Holdout data
Last reviewed
May 11, 2026
Sources
13 citations
Review status
Source-backed
Revision
v3 · 2,192 words
Improve this article
Add missing citations, update stale details, or suggest a clearer explanation.
Last reviewed
May 11, 2026
Sources
13 citations
Review status
Source-backed
Revision
v3 · 2,192 words
Add missing citations, update stale details, or suggest a clearer explanation.
See also: Machine learning terms
Holdout data is a portion of a labeled dataset that is deliberately kept out of training so it can be used later to evaluate how well a model performs on examples it has never seen. Google's Machine Learning Glossary defines the term as data that "helps evaluate your model's ability to generalize to data other than the data it was trained on," with validation and test sets given as the two canonical examples. The loss on a holdout set is treated as a closer approximation of the loss the model will incur on truly new data than the loss on the training set, which can be driven arbitrarily low by overfitting.
The idea is older than modern machine learning. Brian Ripley's 1996 Pattern Recognition and Neural Networks describes the three way split still used today: a training set fits the model, a validation set tunes choices about the model, and a test set is touched only at the end. "Holdout data" is the umbrella term covering both the validation set and the test set, because both are held out of the training routine.
In practice, three subsets show up over and over.
| Subset | Used during | Touched by training algorithm | Typical role |
|---|---|---|---|
| Training set | Fitting | Yes | Adjusts model parameters via gradient descent or similar |
| Validation set | Model selection | No, but used for hyperparameter tuning and early stopping | Picks the best architecture, learning rate, or checkpoint |
| Test set | Final reporting | No | Gives a single, honest performance number |
Validation and test data are both holdout data, but they play different roles. The validation set gets looked at many times while you iterate; the test set should ideally be looked at once. Russell and Norvig describe the test set as a "sealed envelope" you only open after every other decision is locked in. Once you have used a test set to pick between models or tweak a threshold, it has effectively become part of your tuning loop and stops being a clean estimate of generalization.

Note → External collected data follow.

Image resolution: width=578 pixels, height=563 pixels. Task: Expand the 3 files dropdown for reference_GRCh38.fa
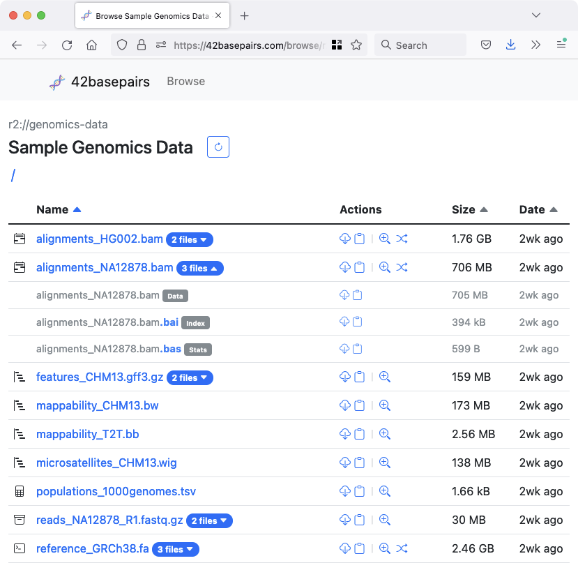(x=176, y=549)
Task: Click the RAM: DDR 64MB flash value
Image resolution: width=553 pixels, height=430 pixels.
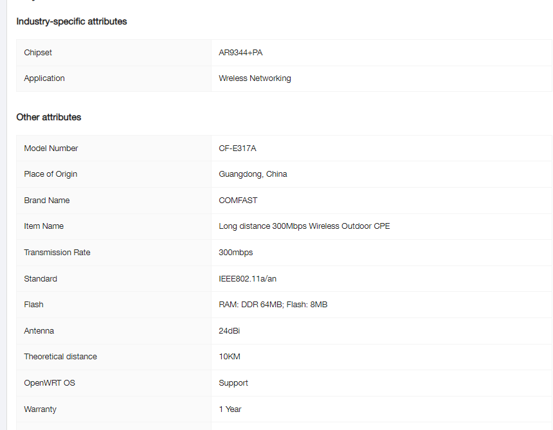Action: tap(273, 305)
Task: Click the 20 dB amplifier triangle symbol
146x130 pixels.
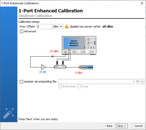Action: click(44, 67)
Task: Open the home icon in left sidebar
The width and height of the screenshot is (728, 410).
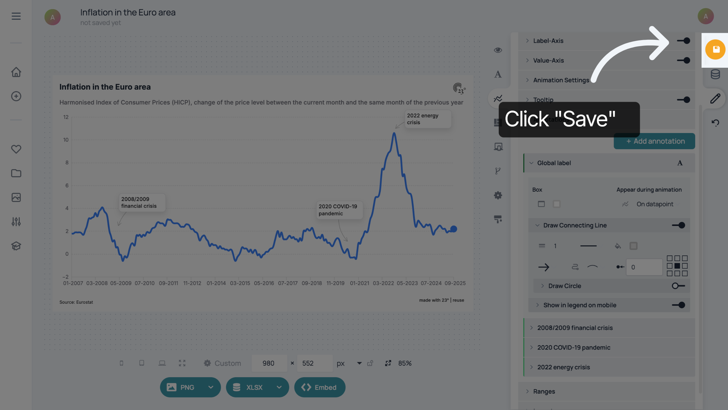Action: coord(16,72)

Kaggle's competition format makes this distinction concrete. Each competition splits the labeled data into a public training set and a hidden test set, and the hidden test set is further partitioned into a public leaderboard slice (typically around 20 to 30 percent of the hidden labels) and a private leaderboard slice (the remaining 70 to 80 percent). Competitors get instant feedback on the public slice during the contest, but the private slice is only scored once when the competition ends. The private leaderboard is the closest real world example of a truly sealed test set: nobody, including the participants, sees those labels until rankings are final.
The simplest way to produce holdout data is the holdout method: shuffle the labeled examples, then slice off a fixed fraction for evaluation. Common splits are 80/20 or 70/30 for a two way train and test partition, and 60/20/20 or 70/15/15 for a three way train, validation, and test partition. The right ratio depends on how much data you have. With tens of thousands of examples a 20 percent test set is plenty; with hundreds of millions, 1 percent can already contain more than enough examples to drive the standard error of the estimate well below the differences you care about.
A few practical variants come up often:
Scikit learn's train_test_split, StratifiedShuffleSplit, and TimeSeriesSplit are the standard library implementations, but any system that respects the same invariants works.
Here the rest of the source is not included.